Under oxic growth conditions, only the ΔefeU complemented strain accumulated a larger amount of Mn than the WT as well as the mutant (∼3-fold) when Mn(II) was added to the basal YP medium (Fig. 5G; P < 0.005; Table S1q). Mn accumulation by the rest of the TIE-1 strains was similar under oxic conditions (Fig. 5F to J; Table S1p to t). The combined toxic effects of EDTA and gentamicin under oxic conditions were also observed in this case. None of the complemented strains accumulated Mn when the medium was supplemented with Mn(II) and EDTA (Fig. 5F to J; Fig. S2f to j), including the complemented strains of the Δnramp1AB, Δnramp3AB, and ΔsitABC mutants, which showed modest growth (OD660, ∼0.1) (Fig. S2h to j). The amount of Mn accumulated by these three strains was below our detection limit. Under Mn-depleted conditions using EDTA, we observed neither growth (OD660, <0.1) nor Mn accumulation by these strains (Fig. 5F to J; Fig. S2). Overall, the Mn accumulation results show that the Fe transporter efeU also participates in Mn transport in TIE-1 (Fig. 5G).

Gene expression of ferrous iron transporters varies in response to iron and manganese availability and oxygen tension.

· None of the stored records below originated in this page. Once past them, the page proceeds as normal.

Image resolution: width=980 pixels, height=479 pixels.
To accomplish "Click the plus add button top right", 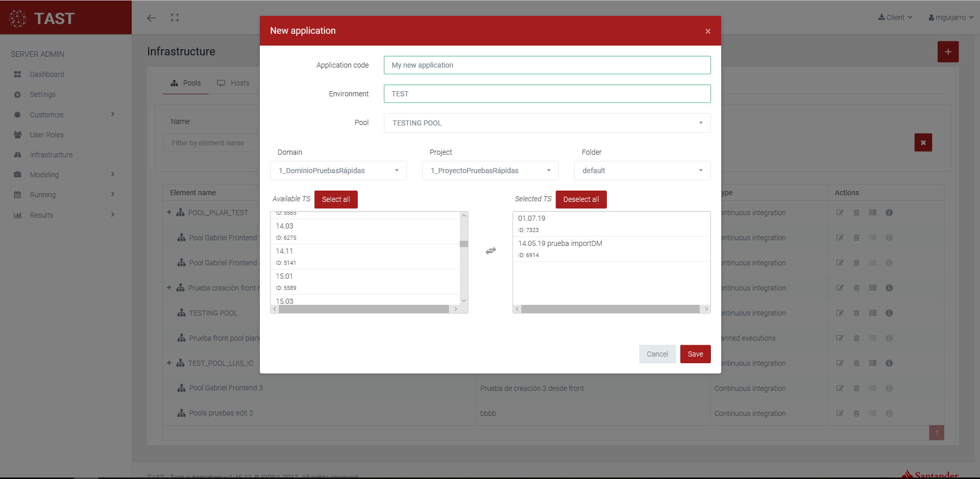I will pos(948,52).
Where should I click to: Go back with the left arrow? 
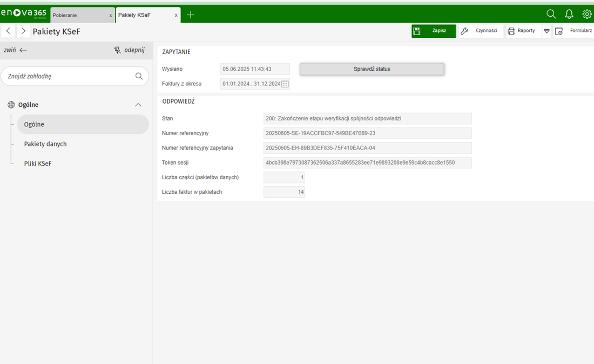tap(8, 31)
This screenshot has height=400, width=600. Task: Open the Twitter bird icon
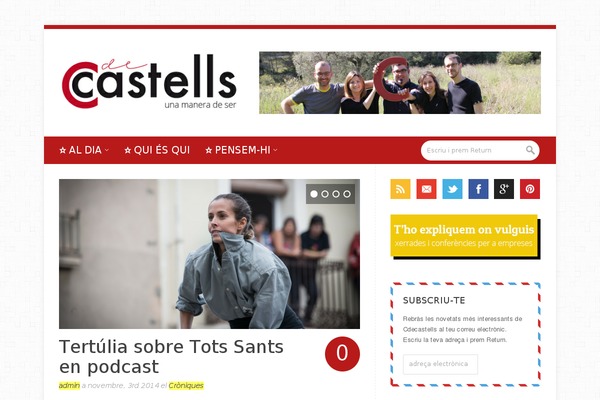coord(452,189)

Because Fe transporter genes are regulated primarily by the availability of Fe and oxygen in the environment (64, 65), we analyzed the gene expression profiles of these transport systems in wild-type TIE-1 in response to Fe, Mn, and oxygen availability. We used reverse transcription-quantitative PCR (RT-qPCR) with recA and clpX as reference genes as performed previously (28). Data reported here are with respect to recA for consistency with previous studies (28, 35, 36, 64, 65). The trends obtained were similar to those with clpX as a reference gene. Under conditions where no growth was observed (OD660, <0.1), we collected large volumes of cells to extract sufficient RNA for RT-qPCR.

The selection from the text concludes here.